Your goal: Copy all data exactly. Skip pictures.

* * *

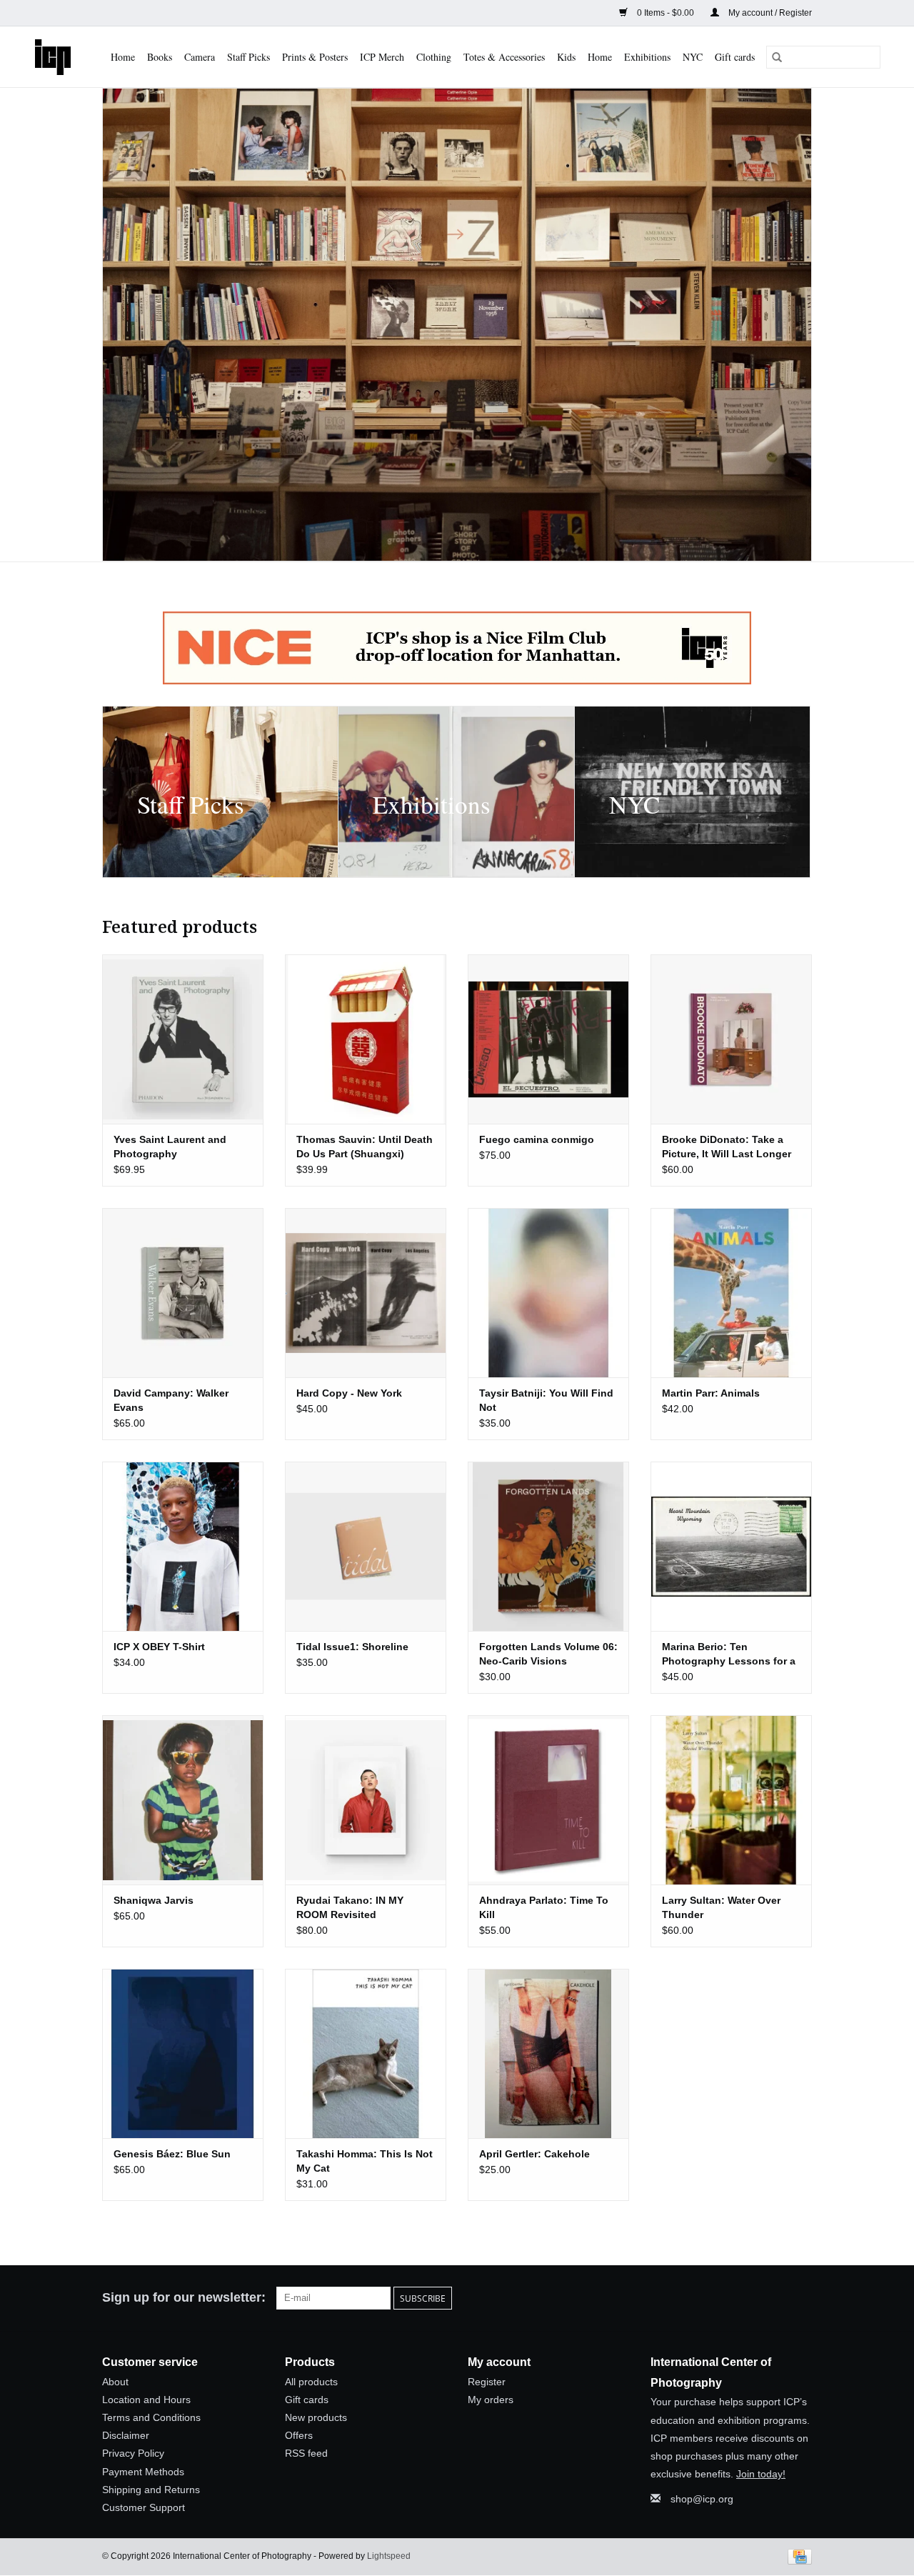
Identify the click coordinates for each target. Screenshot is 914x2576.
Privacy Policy (133, 2453)
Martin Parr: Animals (711, 1393)
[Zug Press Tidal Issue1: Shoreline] (365, 1546)
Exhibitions (647, 57)
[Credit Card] (797, 2556)
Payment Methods (143, 2471)
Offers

* * *

Output:
Identify the click coordinates for each target. Screenshot is 914x2576.
Privacy Policy (133, 2453)
Martin Parr: Animals (711, 1393)
[Zug Press Tidal Issue1: Shoreline] (365, 1546)
Exhibitions (647, 57)
[Credit Card] (797, 2556)
Payment Methods (143, 2471)
Offers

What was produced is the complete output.